Saam Golshani, associé au sein du département corporate/restructuring du cabinet White & Case, revient sur les dossiers phares qui ont animé le cabinet durant cette année et les leçons qui peuvent en être tirées. L’occasion de déterminer les perspectives d’un marché qui ne connaît pas la crise.

DÉCIDEURS. Quel état des lieux dressez- vous de l’année 2023 ?

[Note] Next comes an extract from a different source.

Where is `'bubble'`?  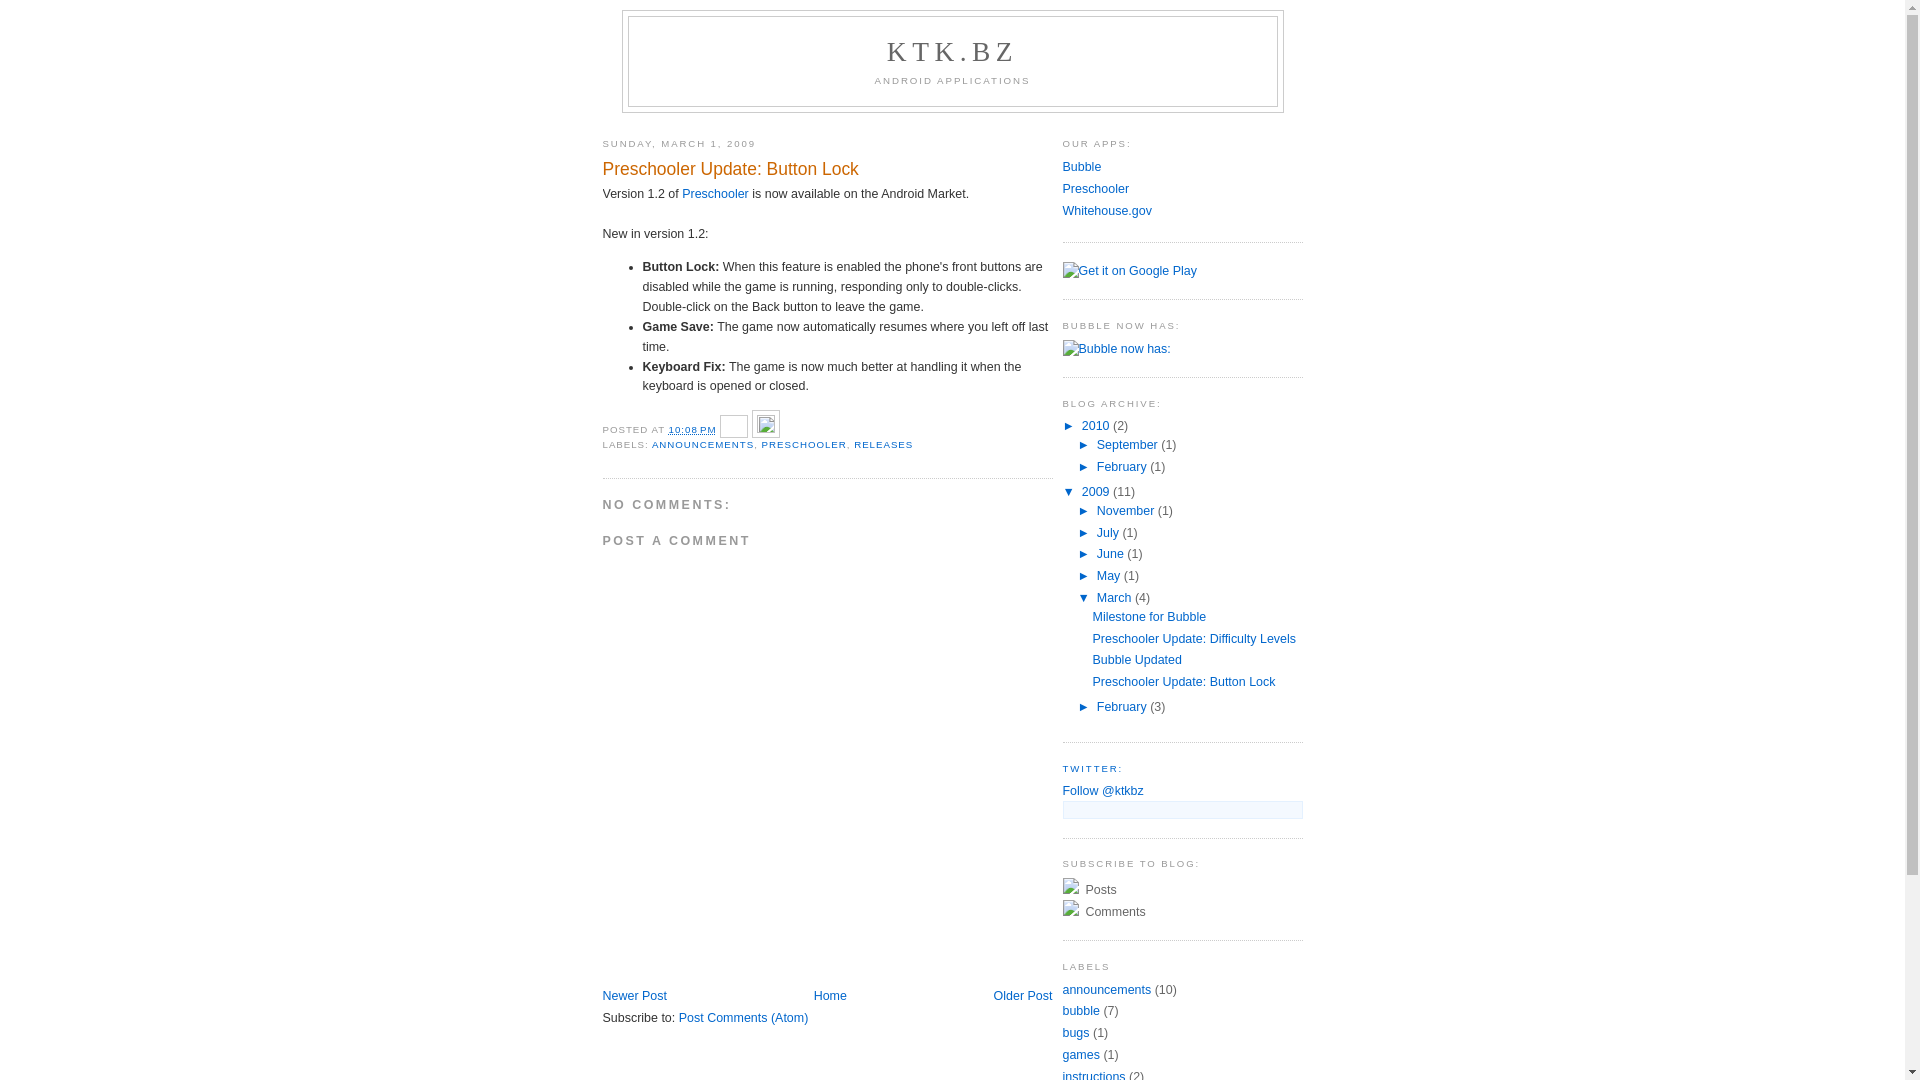
'bubble' is located at coordinates (1079, 1010).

Saam Golshani. Cette année a évidemment été marquée par les tensions géopolitiques et macroéconomiques. Les banques centrales ont adopté une approche plus rigoureuse quant à leur politique monétaire contribuant ainsi à ralentir l’inflation, qui, bien qu’encore présente, demeure moins préoccupante qu’en 2022. Malgré les conflits en Ukraine ou au Proche-Orient, l’économie est stable. Le cours du pétrole se maintient à un niveau acceptable, et bien que certains secteurs comme l’immobilier rencontrent des difficultés, il n’y a pas d’indication d’une crise imminente. Cela nous laisse envisager l’avenir de l’économie mondiale avec un optimisme mesuré. En se focalisant sur le marché de la restructuration, l’ère de "l’argent gratuit", qui réduisait considérablement les défaillances, est révolue. La preuve, depuis dix-huit mois, on observe une hausse significative des défauts, une situation inédite depuis longtemps, que ce soit en France, en Allemagne, en Autriche ou dans le reste de l’Europe. Désormais, il est plus difficile de refinancer des structures de dettes d’une certaine taille sans apport supplémentaire des actionnaires, provoquant ainsi une recrudescence des opérations de restructuration, particulièrement dans le segment du large-cap, qui est l’un de nos domaines de prédilection. Le marché du restructuring se porte bien à ce niveau.

"Orpea nous a offert l’opportunité d’explorer en profondeur toutes les dimensions de la nouvelle législation française sur la sauvegarde"

Quels sont les grands dossiers qui vous ont occupé sur le segment du large-cap ?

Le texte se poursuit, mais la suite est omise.